I learned how fragile life could be at a young age.
Darren and I were born one month apart. As cousins, we were constant playmates. I can remember us spending a lot of time running around in the back yard of our grandparents’ house. There in the back yard was a fairly large garden that they kept planted almost year round; usually full of tomatoes, cucumbers, and peppers. On a particular overcast day, we were playing near the garden when Darren started to yell, “Snake! Snake!” I looked and sure enough, a shiny black snake was squiggling its way through a patch of tomatoes. But, wait a minute, it wasn’t alone as I started to see another one emerge, another one, and yet another one. There had to have been at least a dozen black snakes roaming and slithering through that garden. The sight of so many slimy snakes caused my feet to root to the spot, and I was probably about five feet or so from the nearest snake. Darren saved my life (from a kid’s perspective, mind you) by grabbing my arm as he practically dragged me back to the nearest porch of the house. We were about five years old.
This memory still makes me smile and chuckle.

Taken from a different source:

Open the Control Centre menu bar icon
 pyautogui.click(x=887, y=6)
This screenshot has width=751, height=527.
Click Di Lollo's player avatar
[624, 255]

That incident was the last real memory I have of us playing together.
My next memory was being at his Daddy’s (my Uncle Harold’s) funeral. I can barely remember hearing the adults muttering among themselves that it was probably for the best that he died suddenly. I couldn’t understand why they could say such things. My aunt was now left alone to raise three girls and a boy. I couldn’t possibly see any good in that.
It wasn’t too long after that I noticed Darren falling down more and more often. Then, he needed help to get back up to his feet each and every time.
A short while later, he was confined to a wheelchair. At first, we made good use of that wheelchair as I enjoyed zooming him all through our grandparents’ house like a car in a NASCAR race. It was a cool race “car.”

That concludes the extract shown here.